An ideal gas is a theoretical gas composed of many randomly moving point particles that are not subject to interparticle interactions. The ideal gas concept is useful because it obeys the ideal gas law, a simplified equation of state, and is amenable to analysis under statistical mechanics. The requirement of zero interaction can often be relaxed if, for example, the interaction is perfectly elastic or regarded as point-like collisions.

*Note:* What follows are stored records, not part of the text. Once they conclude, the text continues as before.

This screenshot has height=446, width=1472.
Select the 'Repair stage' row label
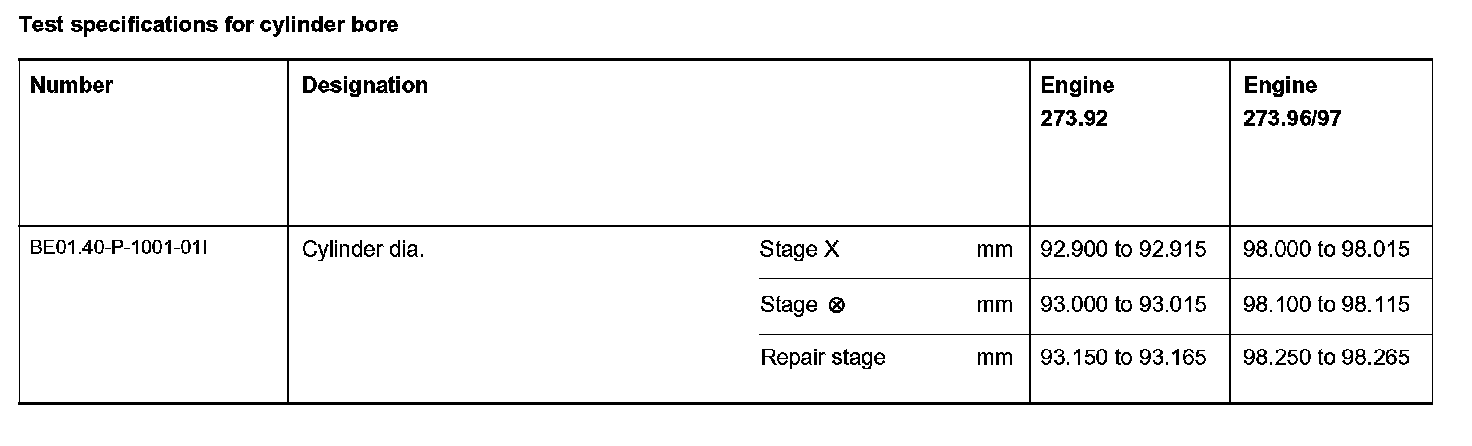(822, 358)
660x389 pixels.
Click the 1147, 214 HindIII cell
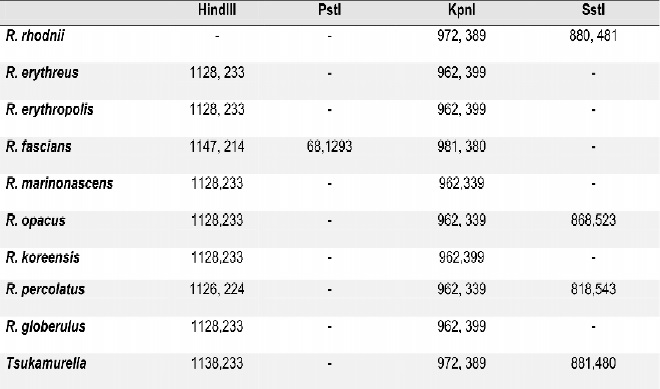[x=217, y=147]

Under various conditions of temperature and pressure, many real gases behave qualitatively like an ideal gas where the gas molecules (or atoms for monatomic gas) play the role of the ideal particles. Many gases such as nitrogen, oxygen, hydrogen, noble gases, some heavier gases like carbon dioxide and mixtures such as air, can be treated as ideal gases within reasonable tolerances over a considerable parameter range around standard temperature and pressure. Generally, a gas behaves more like an ideal gas at higher temperature and lower pressure, as the potential energy due to intermolecular forces becomes less significant compared with the particles' kinetic energy, and the size of the molecules becomes less significant compared to the empty space between them. One mole of an ideal gas has a volume of 22.710947(13) litres at standard temperature and pressure (a temperature of 273.15 K and an absolute pressure of exactly 105 Pa) as defined by IUPAC since 1982.The ideal gas model tends to fail at lower temperatures or higher pressures, when intermolecular forces and molecular size becomes important. It also fails for most heavy gases, such as many refrigerants, and for gases with strong intermolecular forces, notably water vapor. At high pressures, the volume of a real gas is often considerably larger than that of an ideal gas. At low temperatures, the pressure of a real gas is often considerably less than that of an ideal gas. At some point of low temperature and high pressure, real gases undergo a phase transition, such as to a liquid or a solid. The model of an ideal gas, however, does not describe or allow phase transitions. These must be modeled by more complex equations of state. The deviation from the ideal gas behavior can be described by a dimensionless quantity, the compressibility factor, Z.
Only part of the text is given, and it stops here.